WORK TO COMPLETE: From the listing below, give again exactly the lines from the line with "Collapse the Issues detected chevron" to the line with "You are a computer-use", ends included, without any pictures.

************

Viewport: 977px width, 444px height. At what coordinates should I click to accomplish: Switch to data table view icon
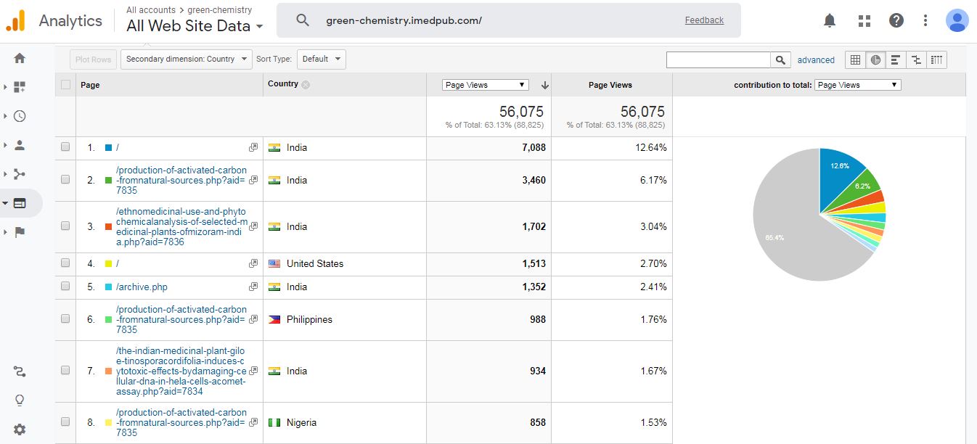pyautogui.click(x=855, y=59)
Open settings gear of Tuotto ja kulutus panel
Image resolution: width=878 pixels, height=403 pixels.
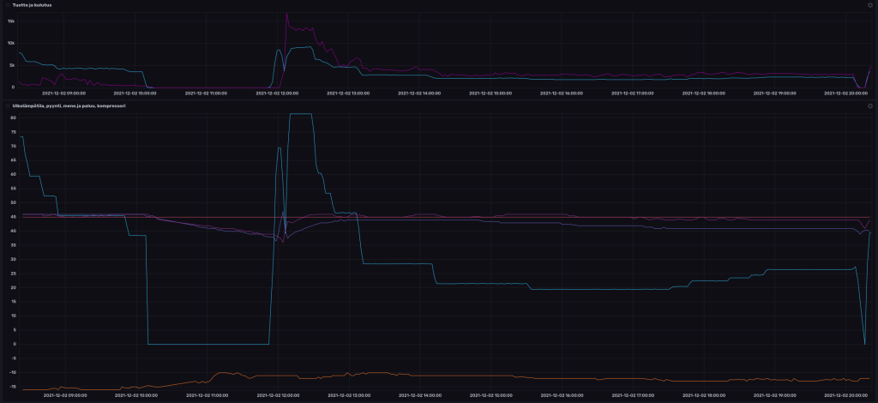(869, 5)
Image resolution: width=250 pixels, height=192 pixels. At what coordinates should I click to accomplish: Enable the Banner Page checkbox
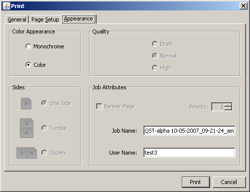(x=99, y=106)
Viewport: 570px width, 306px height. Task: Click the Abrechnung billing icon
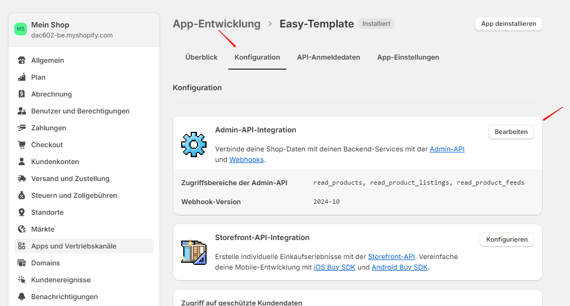22,94
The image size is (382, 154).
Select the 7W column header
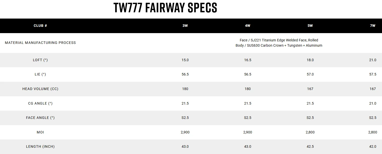[373, 26]
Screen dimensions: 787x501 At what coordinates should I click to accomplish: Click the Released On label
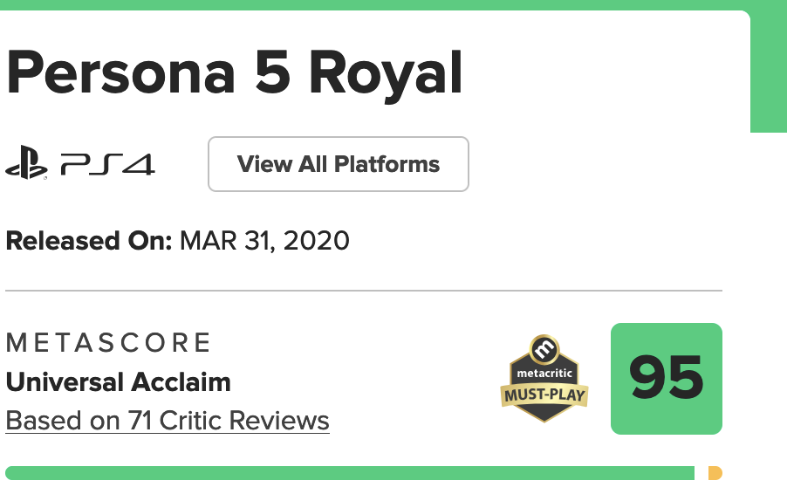click(89, 241)
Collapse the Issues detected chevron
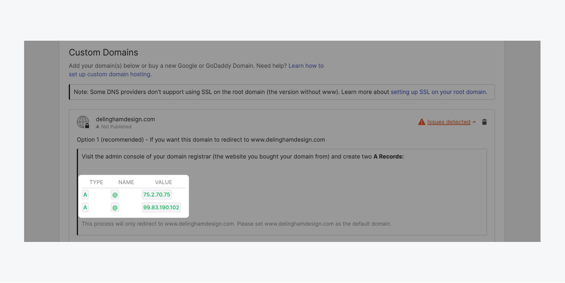Viewport: 565px width, 283px height. [474, 122]
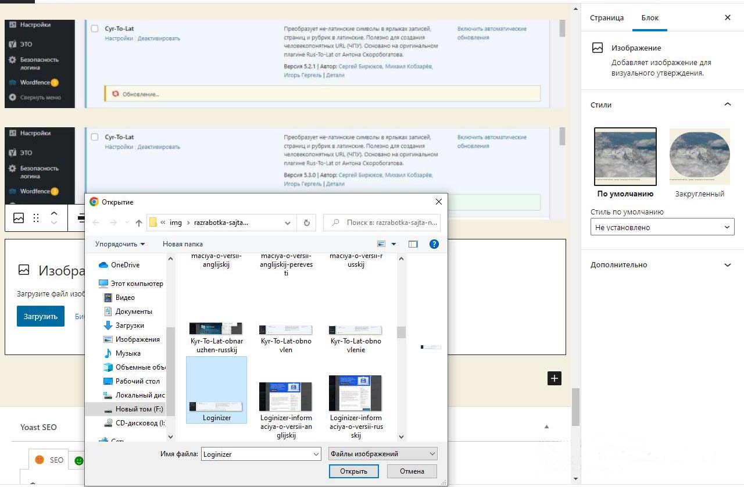This screenshot has width=744, height=487.
Task: Click the drag handle icon in block toolbar
Action: click(x=36, y=218)
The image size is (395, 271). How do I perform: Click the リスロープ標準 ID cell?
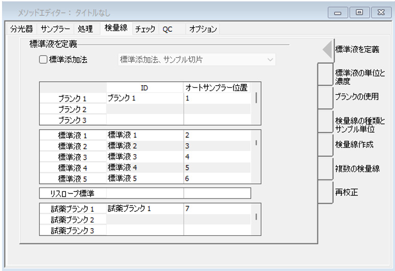pos(145,193)
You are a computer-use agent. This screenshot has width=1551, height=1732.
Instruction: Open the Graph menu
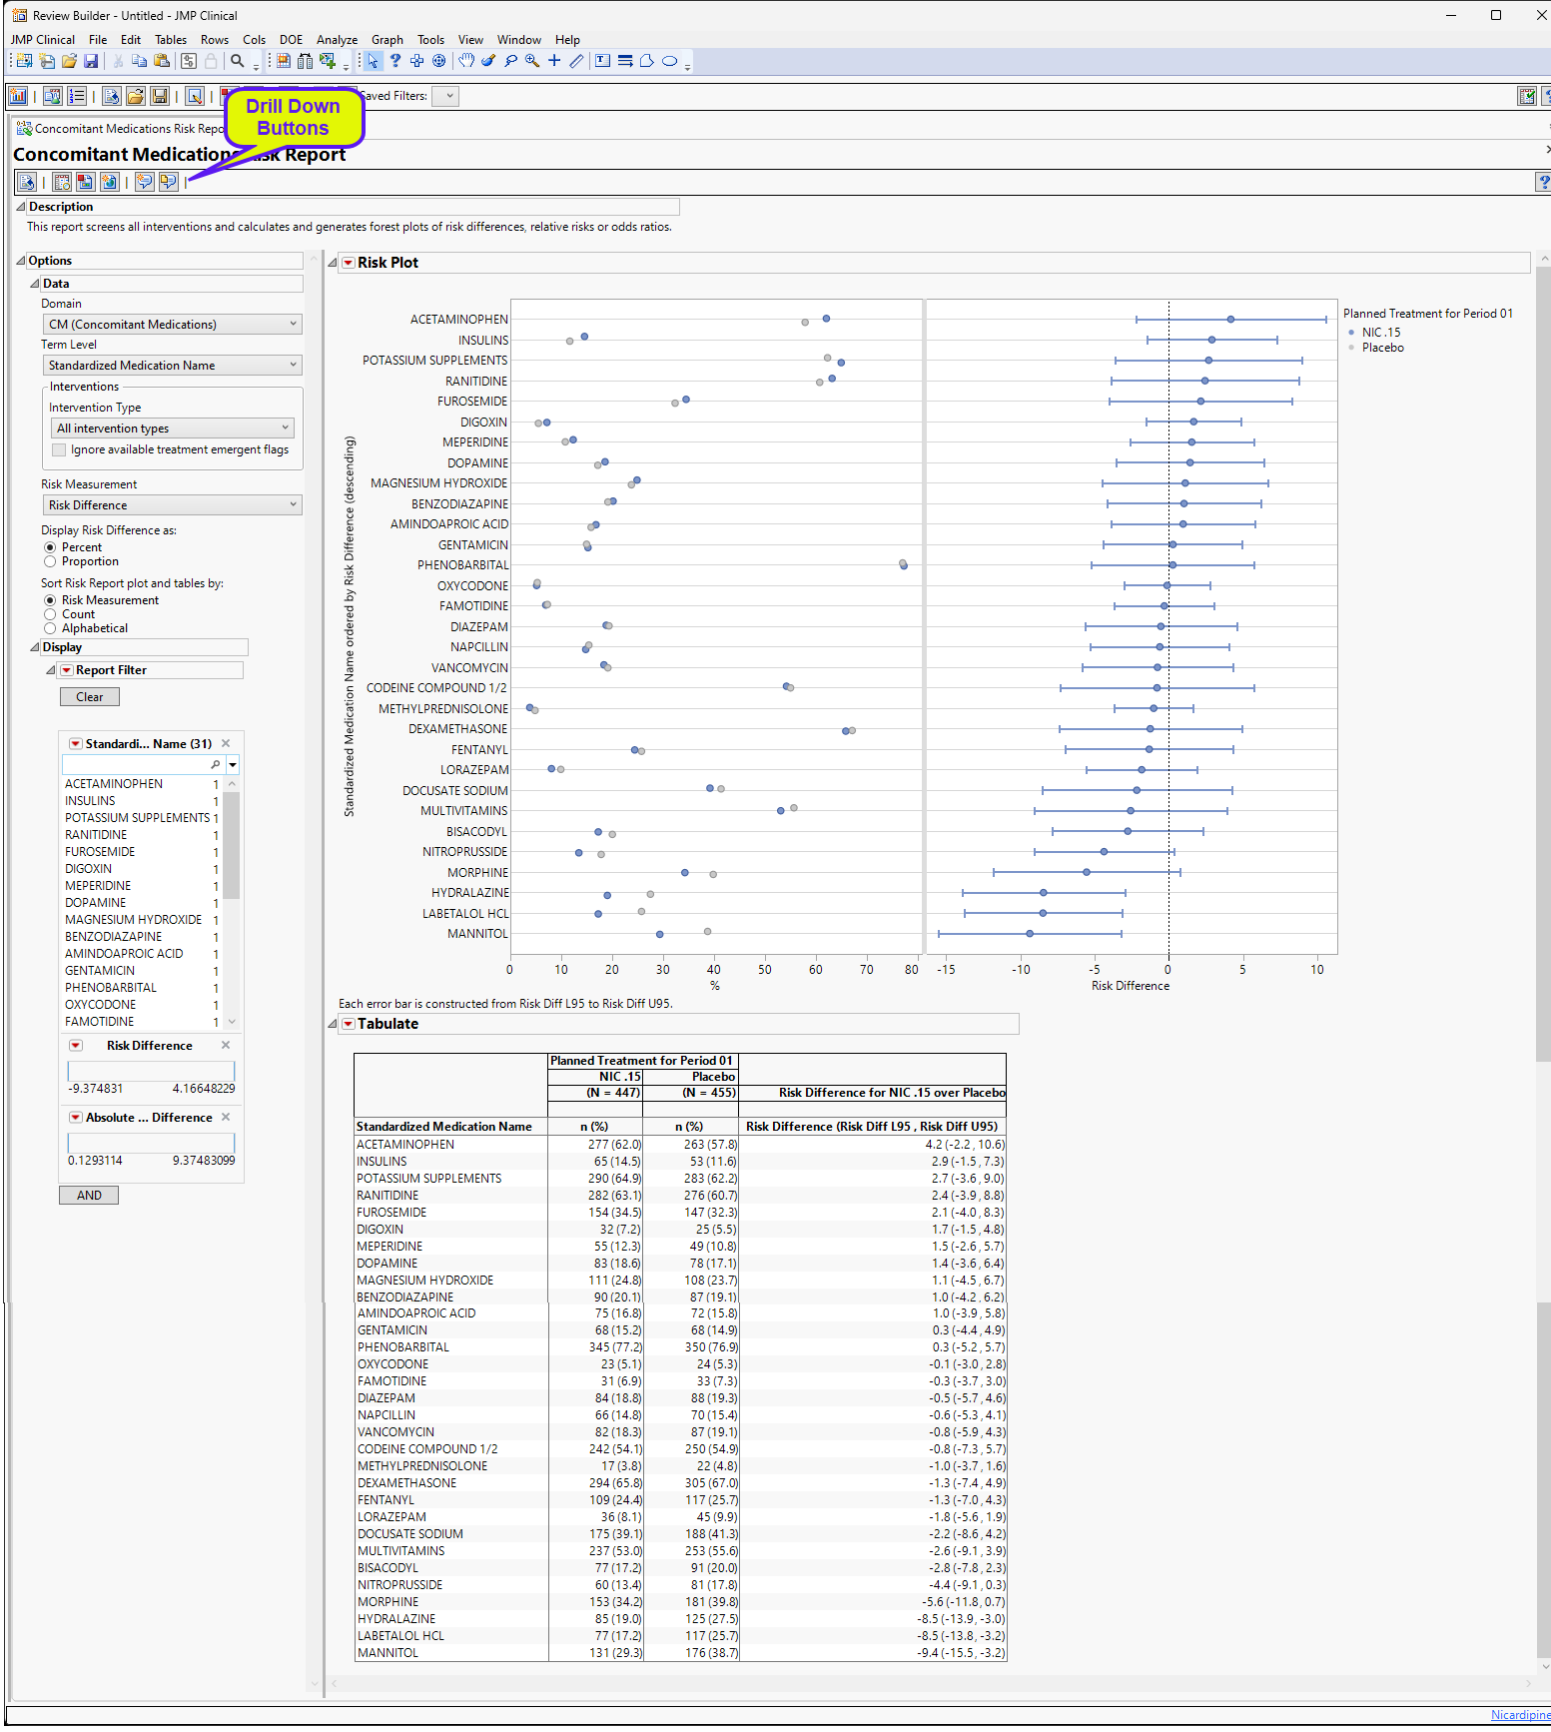[388, 40]
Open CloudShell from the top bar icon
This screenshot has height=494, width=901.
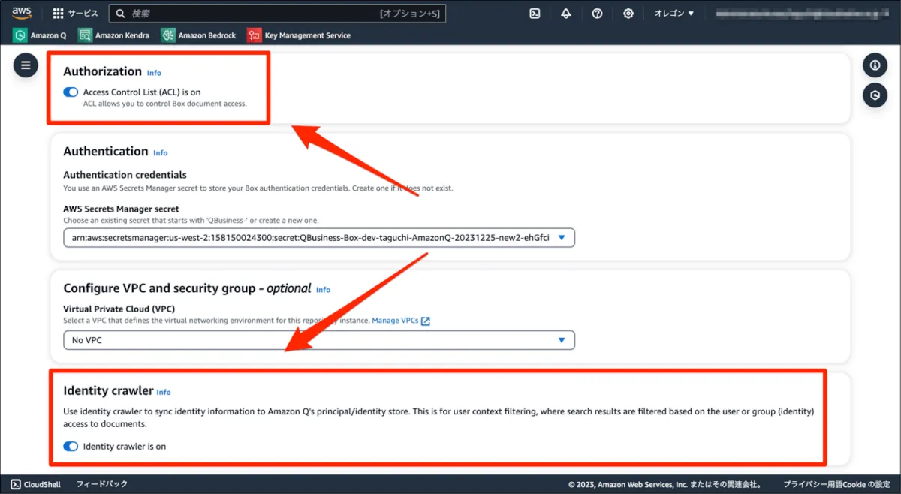coord(535,14)

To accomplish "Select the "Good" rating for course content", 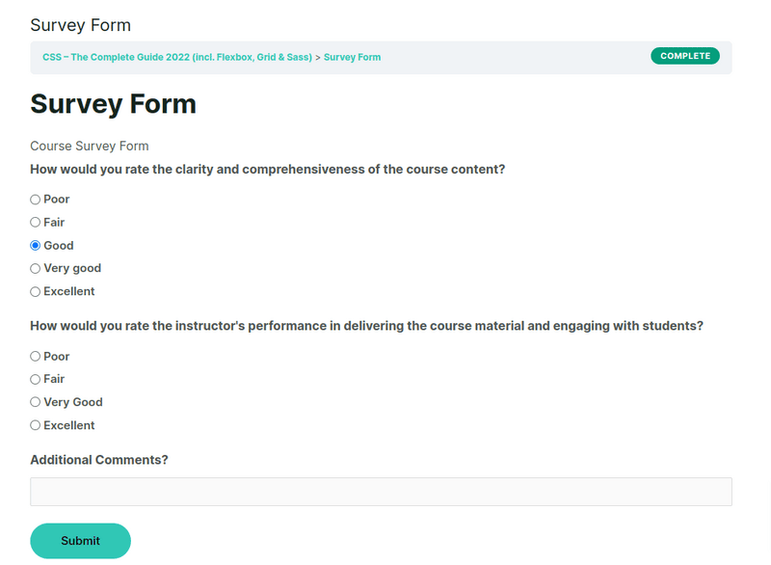I will click(35, 245).
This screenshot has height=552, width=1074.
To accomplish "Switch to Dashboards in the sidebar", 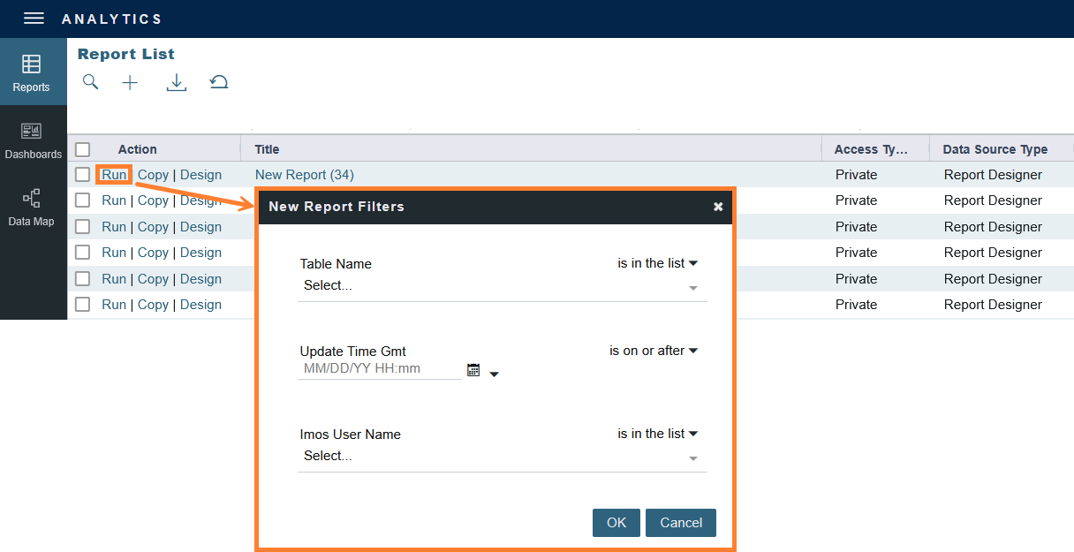I will pyautogui.click(x=33, y=140).
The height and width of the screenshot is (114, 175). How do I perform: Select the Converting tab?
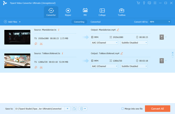pyautogui.click(x=79, y=22)
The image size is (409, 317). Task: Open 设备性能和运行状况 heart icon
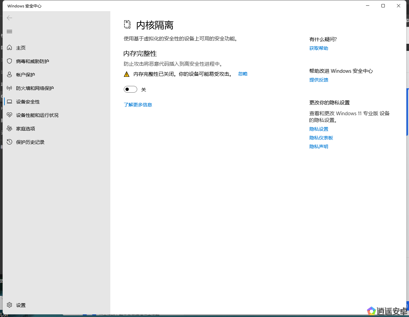(9, 115)
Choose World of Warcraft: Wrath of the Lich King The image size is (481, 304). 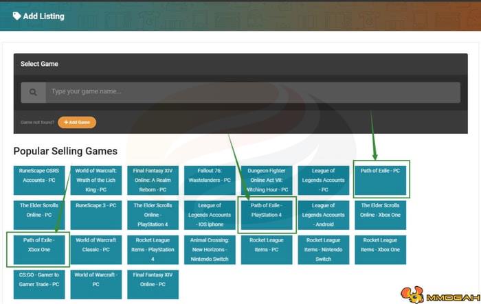[96, 180]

************

EXERCISE RESULT:
Collapse the Issues detected chevron
Viewport: 565px width, 283px height. [474, 122]
This screenshot has width=744, height=487.
Task: Click the drag handle icon in block toolbar
Action: click(x=36, y=218)
The image size is (395, 271). How do I perform: Click the リスロープ標準 ID cell?
pos(145,193)
You are a computer-use agent. This screenshot has width=1551, height=1732.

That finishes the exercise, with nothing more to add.